While coloring after his jog, Courtney noticed something about her husband.

“Rebel much?” she said. At his look of confusion, she pointed at his coloring book. Every single thing on the page had margins that were colored over.

Lyle laughed, sort of, and he rubbed his hand over his five o’clock shadow.

“Guess so. But I feel better. Sorry for acting ornery before.”

Courtney reached across the table and squeezed his hand. “Does this mean you actually want to go to Colorado now?”

“Wow. Yes. You still want to go?”

“Of course. I love your family,” Courtney said.


When all was said and done, it was time to check with the airport about their upcoming flight. They could hardly believe that all systems were go.

On the familiar road on the Colorado hillside, Lyle drove their rental car slowly. This gave the greatest effect for seeing his parents’ home nestled far below toward the bottom of the valley. The huge house looked tiny from here.

Photo by Fabrizio Conti on Unsplash

When they arrived and parked on the driveway, bedlam ensued for a couple minutes. Sue and her family ran out to greet them along with his parents and even Michelle. Lyle’s nieces and nephews practically tackled Lyle and Courtney.
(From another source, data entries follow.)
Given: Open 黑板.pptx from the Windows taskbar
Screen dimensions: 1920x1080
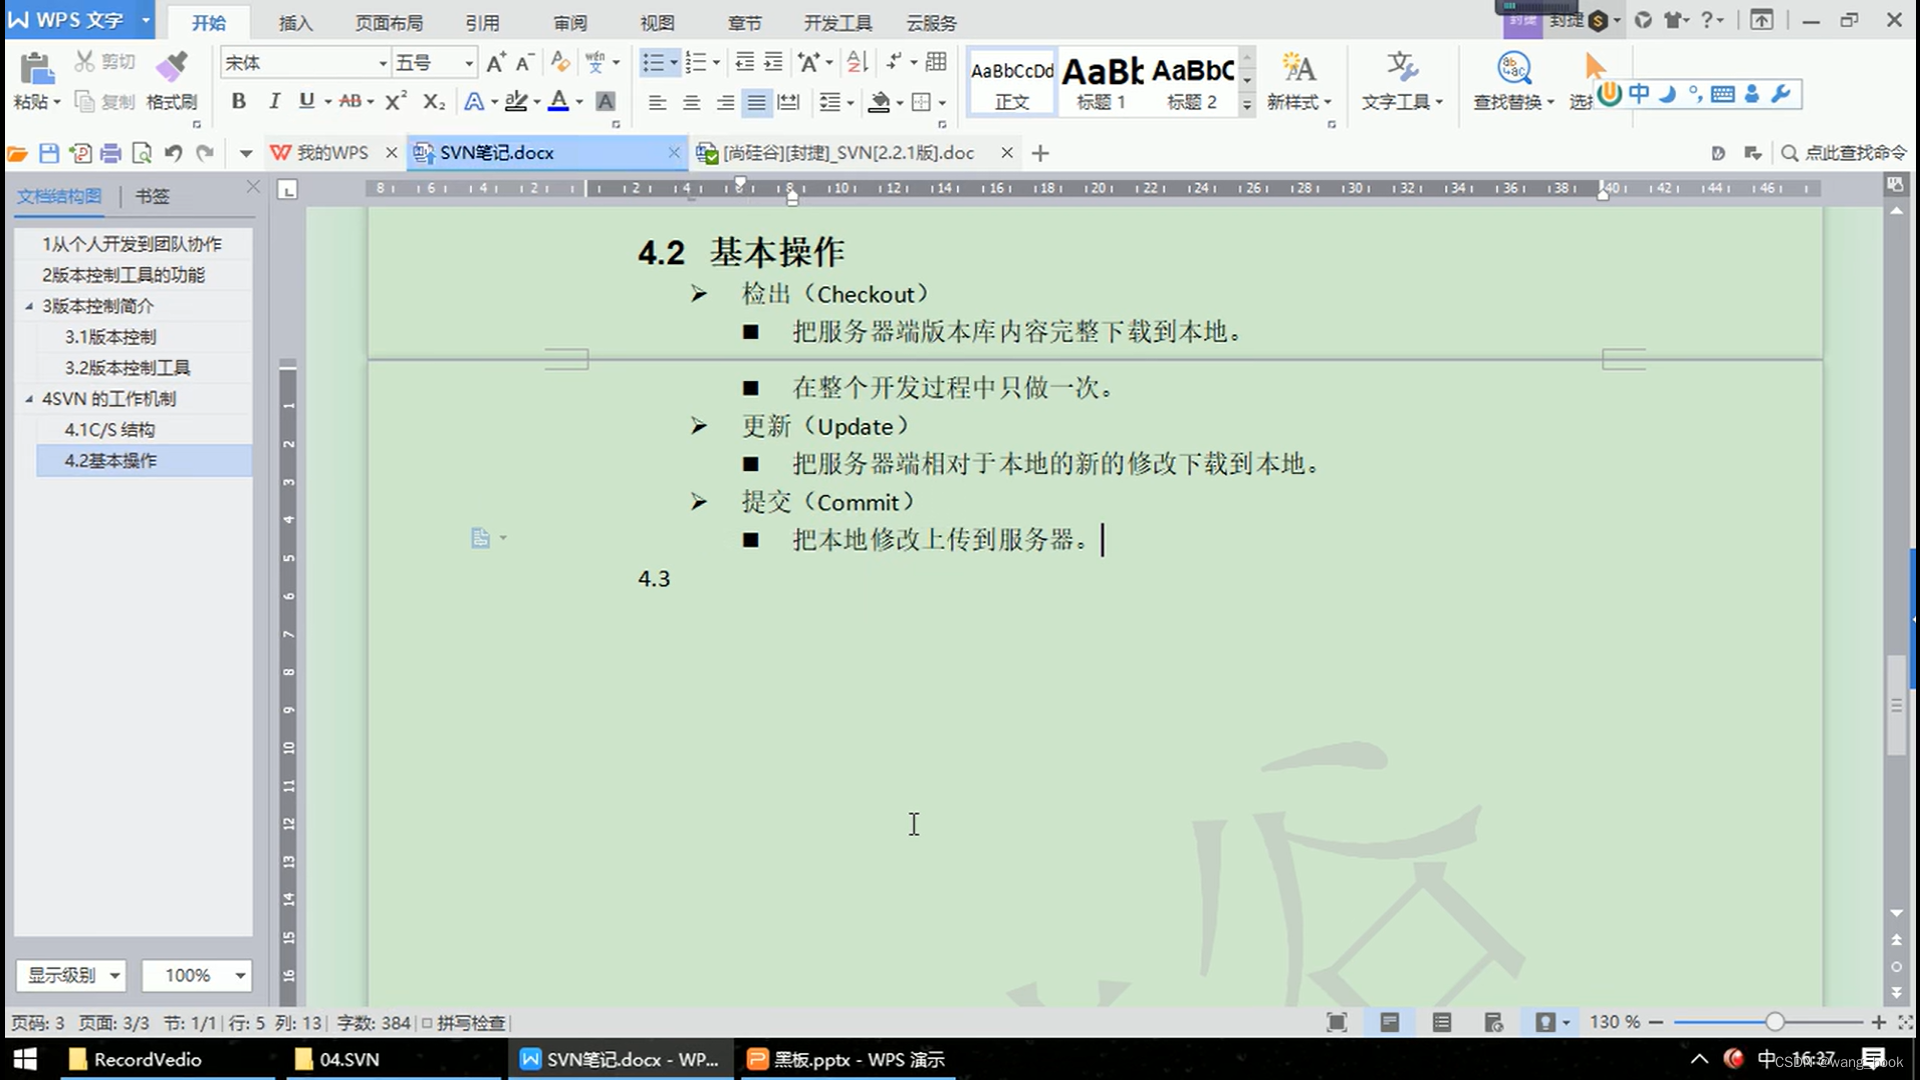Looking at the screenshot, I should 845,1059.
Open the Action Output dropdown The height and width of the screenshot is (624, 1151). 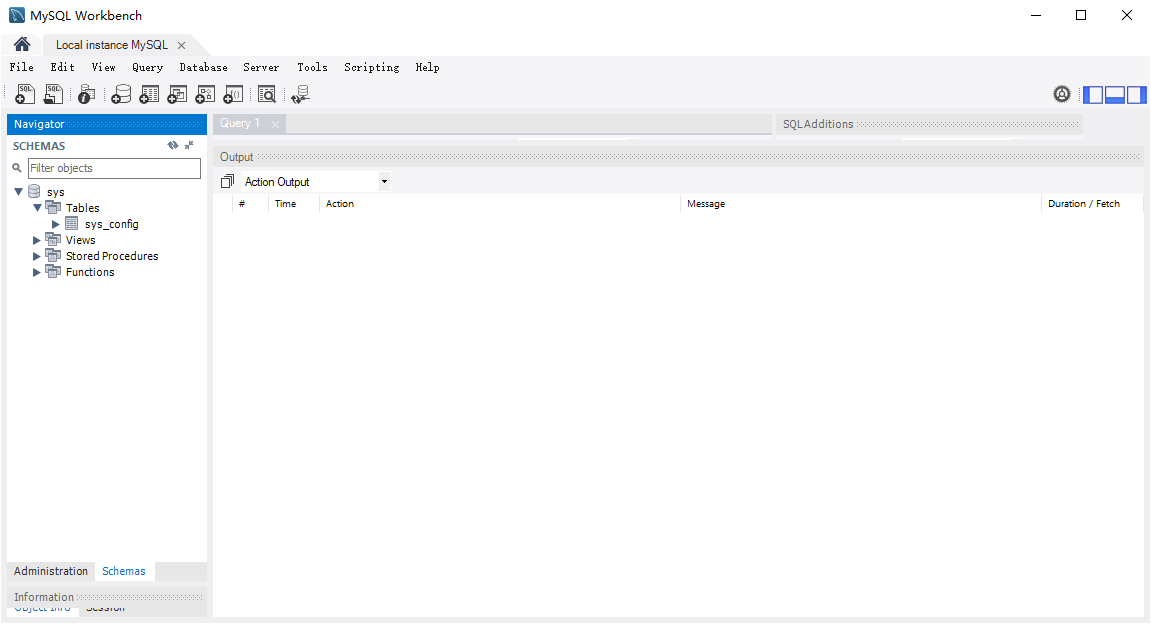(x=384, y=181)
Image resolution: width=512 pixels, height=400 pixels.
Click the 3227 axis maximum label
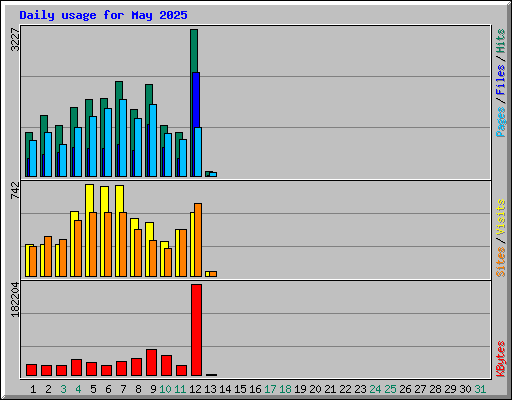click(x=15, y=40)
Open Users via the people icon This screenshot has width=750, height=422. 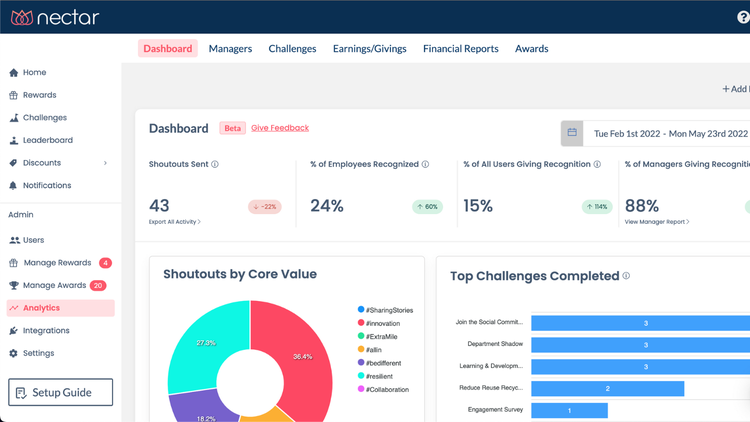point(14,241)
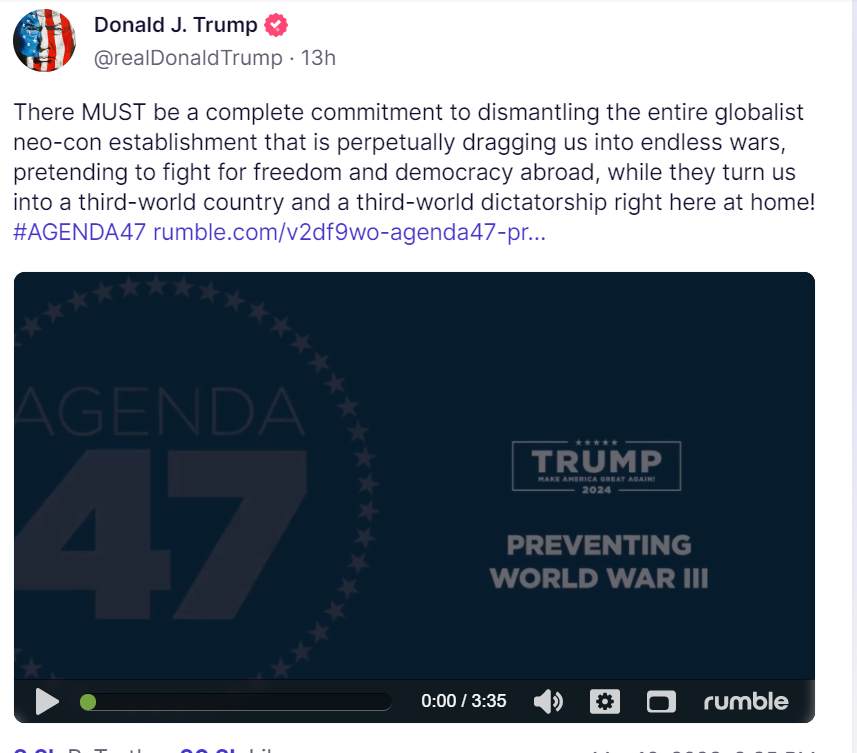
Task: Mute the video volume speaker icon
Action: 548,701
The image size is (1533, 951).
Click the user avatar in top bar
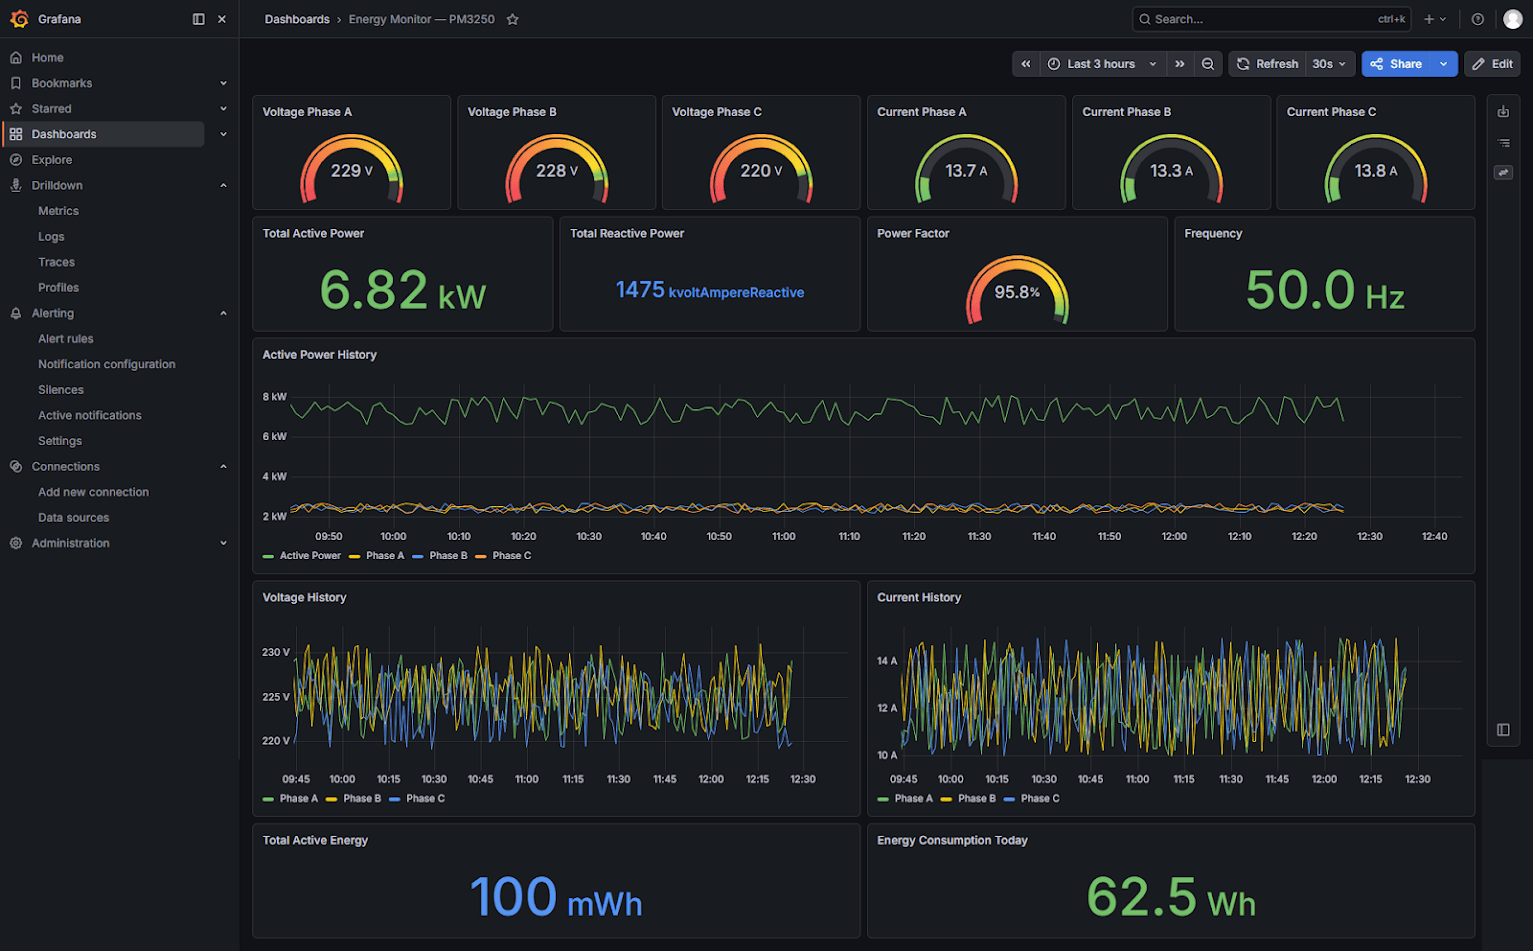tap(1512, 19)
It was like a hero’s welcome.

Much later in their bedroom, Courtney noticed Lyle’s expression and cocked her head. “You’re glad to be here, aren’t you?”

Photo by Bailey Alexander on Unsplash

Lyle didn’t answer right away. Finally, he said, “Yeah. I’m glad you didn’t let me cancel.”

“What changed your mind, any ideas?”

“I think I was so glad no one held it against me that I moved you and I to the other side of the country. I guess I was expecting judgment when in reality, they just offered their unconditional love.”

Courtney kissed him. “That’s the best kind.”